It has been a while since the last technical progress report has been published. Luckily, this is not because nothing has happened since, but rather because we were busy building things. This blog post briefly summarizes the most important of those things.
The most prominent changes are naturally related to the user interface. The layout is now based on three interrelated columns; one for the map, one for search / filter result listings and one for individual entries. On top of that, additional information such as a feed of recent additions and statistics are available in a popup window. Less visible, but an enhancement nevertheless, is the fact that navigating the map no longer requires full page loads and is thus much smoother.
The templates that editors of the OER World Map use to input data have also been slighlty reworked. In order to reduce the number of fields that are presented to the users, the inverses of fields for links that have a more or less natural direction have been hidden. In order to clarify the semantics of data elements, descriptions are available via tooltips. The most significant simplification probably is that Markdown is now supported for fields that hold running text.

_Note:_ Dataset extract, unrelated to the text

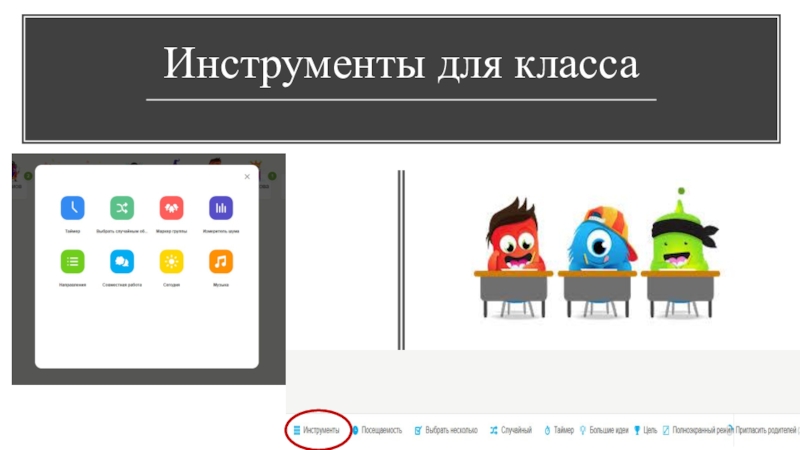Open Инструменты in the bottom toolbar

Finally, first elements of an administrative interface have been implemented. Among these are the administration of roles for registered users, a UI for data migrations and a precise log of all changes that have been made to the database.

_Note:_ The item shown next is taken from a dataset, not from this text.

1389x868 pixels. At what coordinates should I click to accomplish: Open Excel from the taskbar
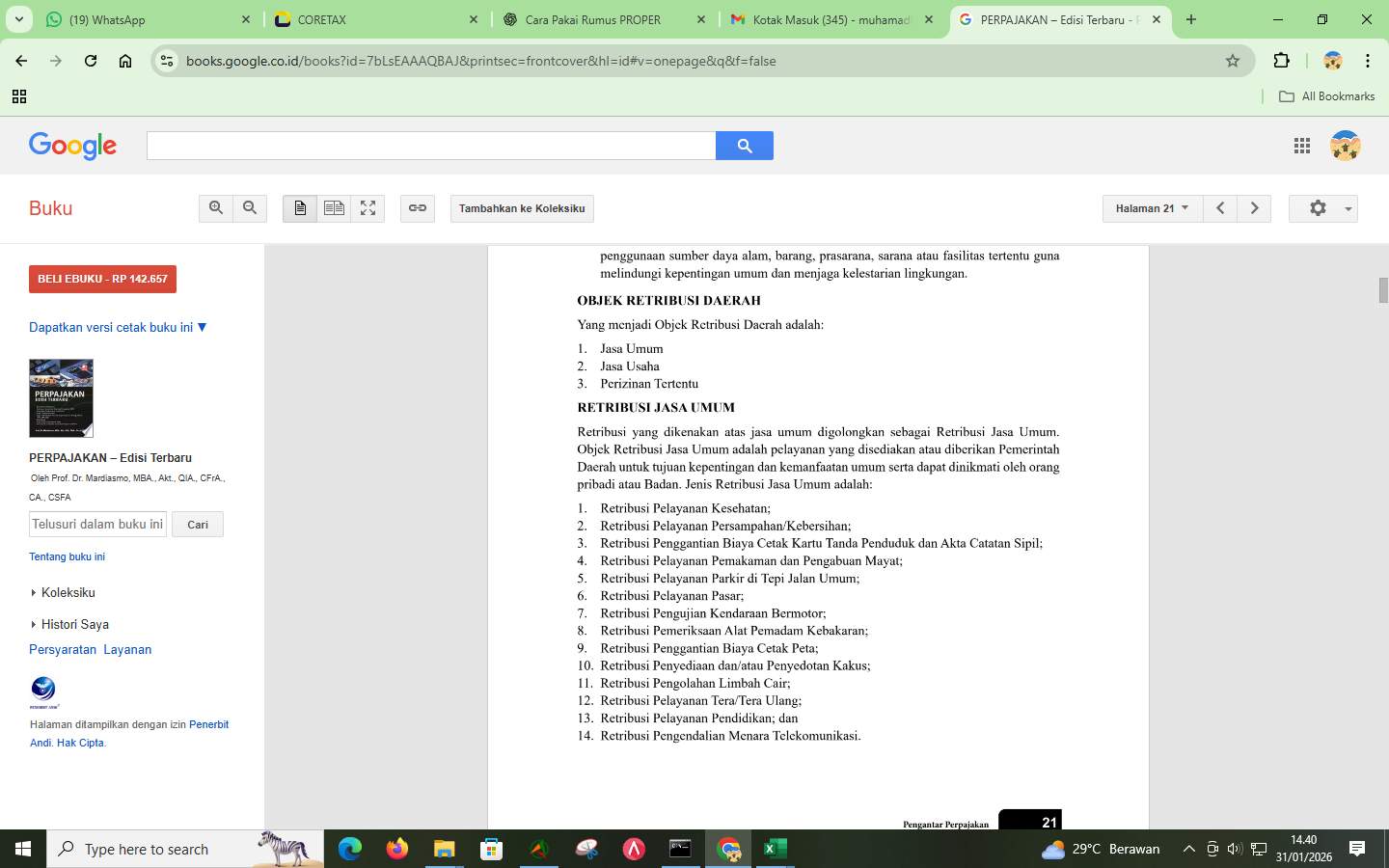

During phase II, the emphasis was to win editors for the OER World Map by individually inviting them to collaborate. An important step towards growing a bigger community of OER World Map users now is the possibility for anyone to register a user account. Once registered, it is possible to create a personal profile and thus represent oneself on the map. Also, the possibility to comment on entries is only available to registered users. You are very welcome to participate in editing data beyond that; get in touch if you are interested!

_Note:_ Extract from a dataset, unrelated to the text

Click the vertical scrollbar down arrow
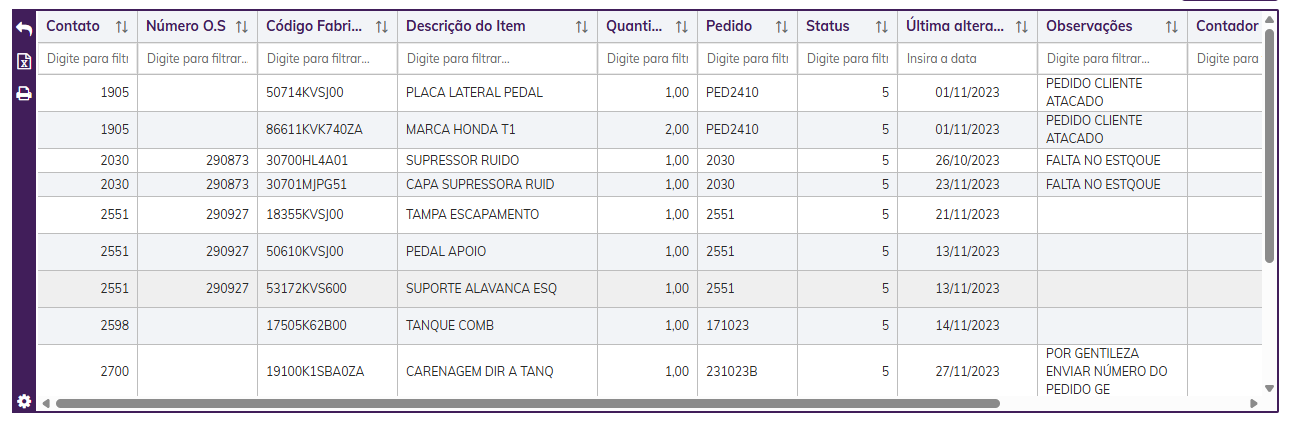 (x=1269, y=388)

From a technical point of view, we have switched to what can be described as a perimeter security model. User authentification and authorization is now done by an Apache reverse proxy before a request even hits the OER World Map web application. On the one hand, this separation of concerns brings a performance gain. On the other hand, it would be hard to compete with Apache’s battle proven security anyways.
While invisible to most users, there have been very important improvements in the archticture of the back end of the system. While using an Elasticsearch index as our main data sink allowed us to quickly grow the system during phase II, some of the limitations of that approach became evident once more editorial activity was recorded.
On the one hand, data needs to be denormalized quite heavily to fully embrace the features of a document oriented system such as Elasticsearch, especially when it comes to aggregations. On the other hand, the data in the OER Data Hub is highly interlinked. This combination makes write-operations quite expensive because a single update operation often modifies multiple JSON documents in the index. A successful write operation could only be assumed once the data trickled into all places it was supposed to be, which made waiting times unacceptable.
To complement the extremely fast read operations that Elasticsearch provides with equally fast write operations, a special type of relational database, a triple store, was added to the technology stack. It is now our primary data store and the single source of truth in the system which asynchronously feeds the Elasticsearch index after write operations.
Another precondition to gradually open the platform to a bigger circle of editors has been data versioning. In order to ensure data quality, it must be possible to retrace the evolution of the dataset. In other words, it is necessary to completely understand who changed which parts of the data, and when the changes happened. Naturally being familiar with the way source code is versioned, we adopted the structure of Git commits to the RDF data in our triple store:
Author: felix.ostrowski@XYZ.com Date: 2016-07-01T15:55:51.012+02:00 + <urn:uuid:123> <http://schema.org/name> "Felix Ostrowski" . - <urn:uuid:123> <http://schema.org/name> "Felix Ostrowsko" . Author: felix.ostrowski@XYZ.com Date: 2016-06-29T18:01:40.587+02:00 + <urn:uuid:123> <http://www.w3.org/1999/02/22-rdf-syntax-ns#type> <http://schema.org/Person> . + <urn:uuid:123> <http://schema.org/name> "Felix Ostrowsko" .
A nice side effect of all our data being a series of commits such as the ones above, is that the back-up strategy is simply a matter of saving plain text commit files. These are the only precondition to completely recover our data set after potential failures.
On the data model side of things, a tag field has been added to all resources. This, along with the corresponding filter, allows editors to create arbitrary custom subsets of the data. With regards to the
Service type, a
license field is now exposed, along with a controlled vocabulary of licenses and the corresponding filter. Finally, the
funder property is now available for Projects.